* [Problem to work on]: Your answer should hold only the lines from the one with "1270x952 pixels. At" through the end of the records, repeated exactly and minus any pictures.

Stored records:
--- START ---

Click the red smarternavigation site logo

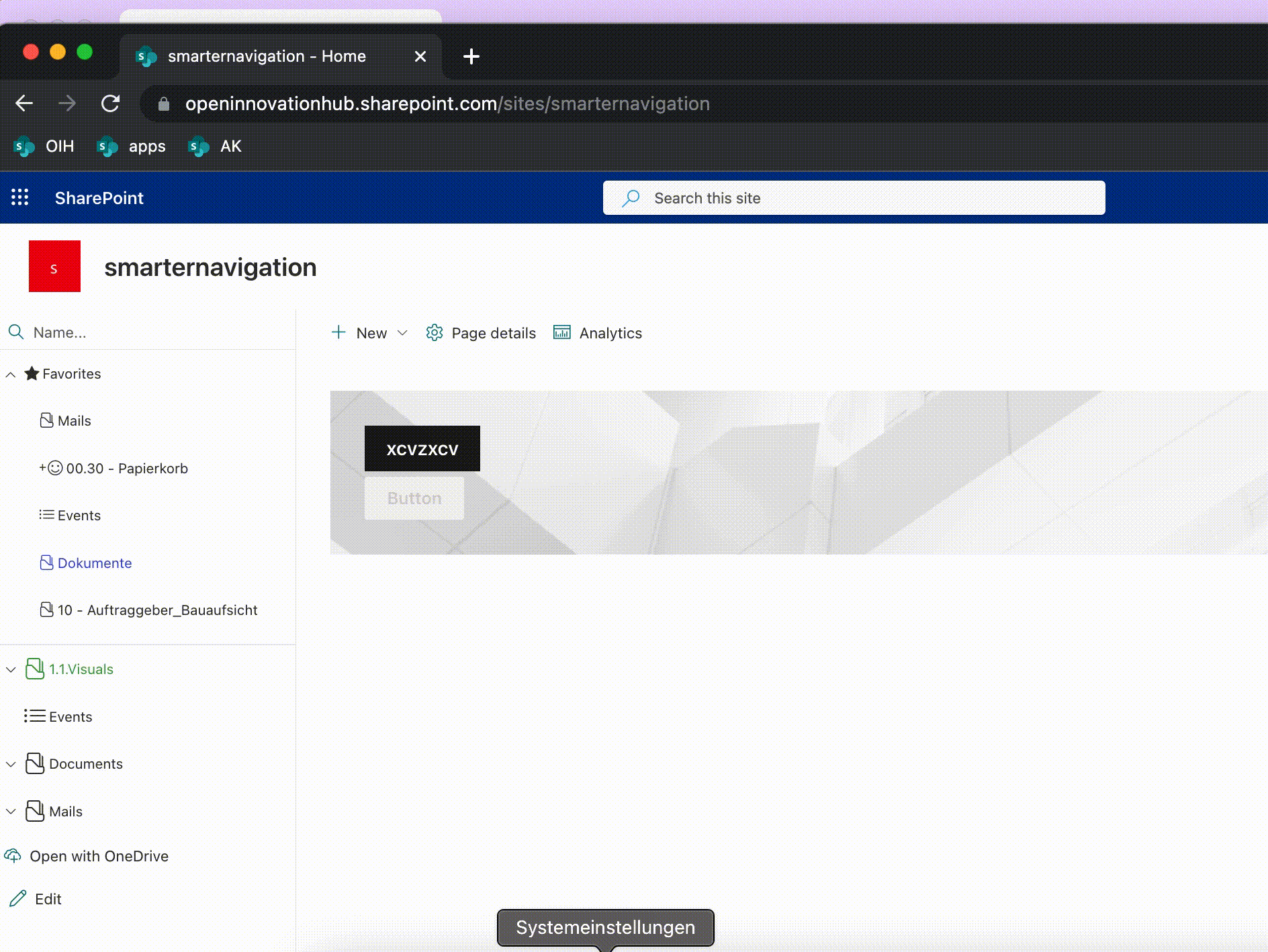coord(54,266)
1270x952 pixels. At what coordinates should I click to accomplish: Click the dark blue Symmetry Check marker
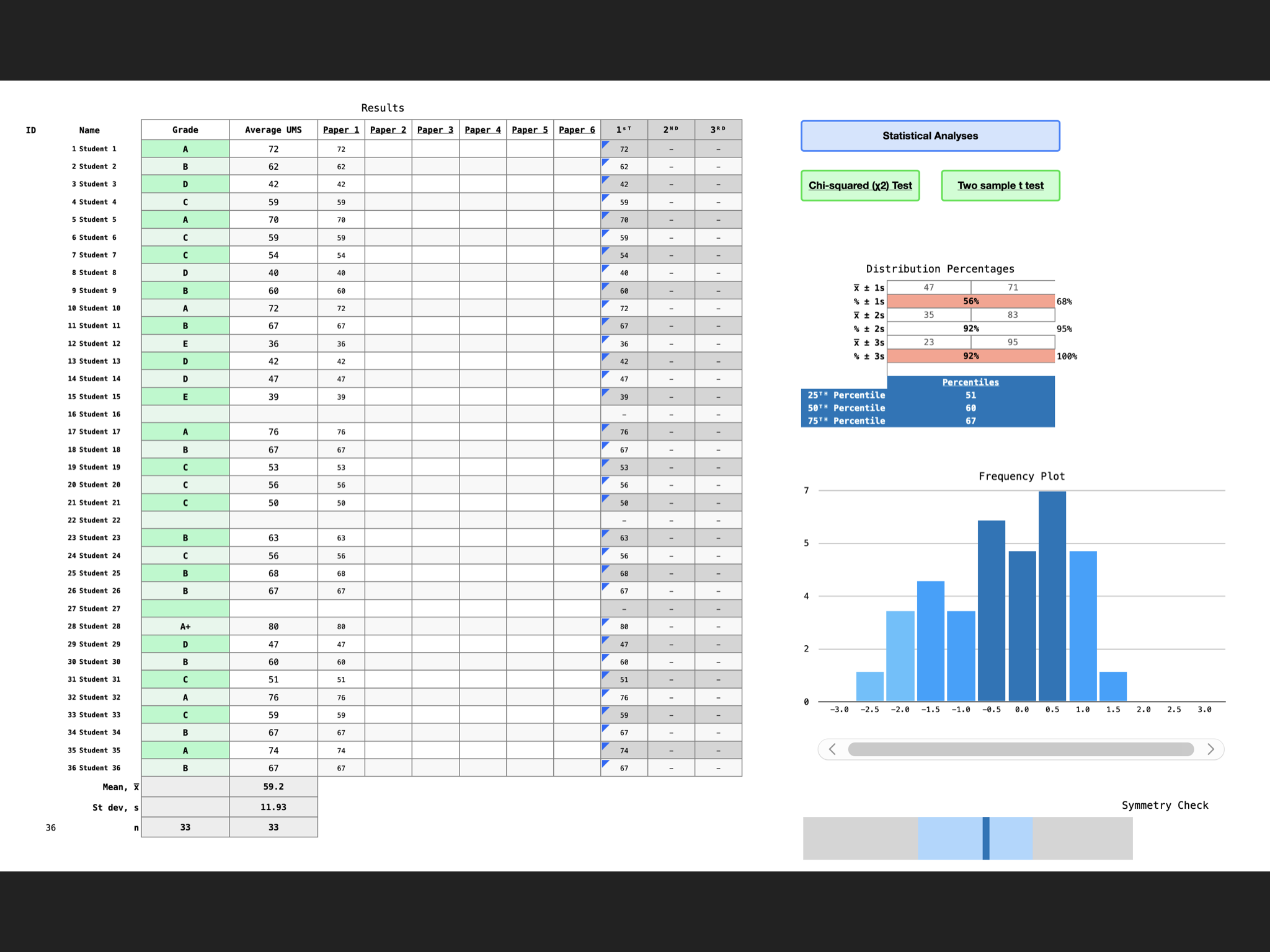[x=986, y=838]
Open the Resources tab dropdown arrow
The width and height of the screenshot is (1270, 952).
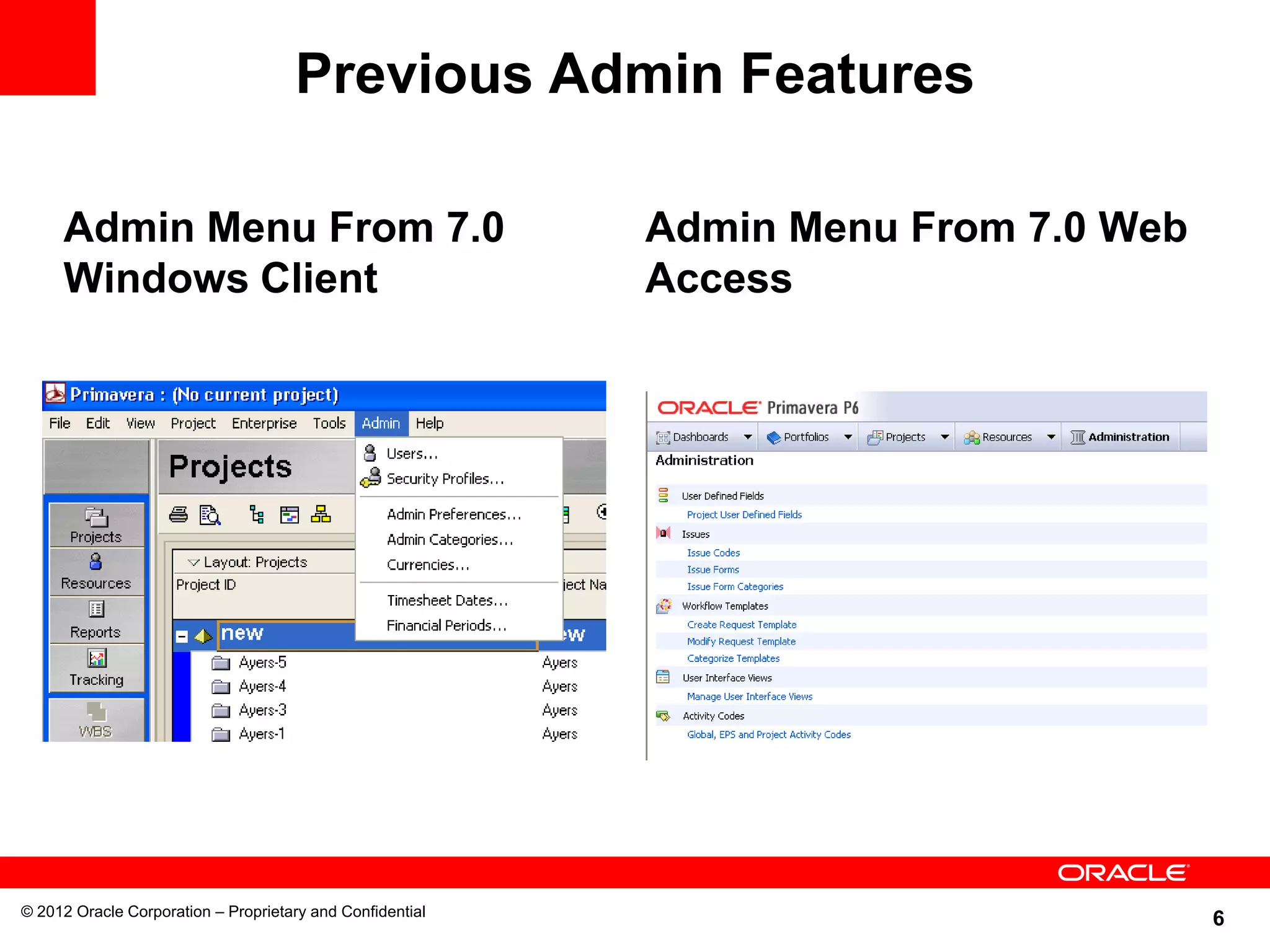tap(1051, 437)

--- END ---

* [Result of the task]:
1270x952 pixels. At what coordinates should I click to accomplish: Click the dark blue Symmetry Check marker
[x=986, y=838]
Open the Resources tab dropdown arrow
The width and height of the screenshot is (1270, 952).
tap(1051, 437)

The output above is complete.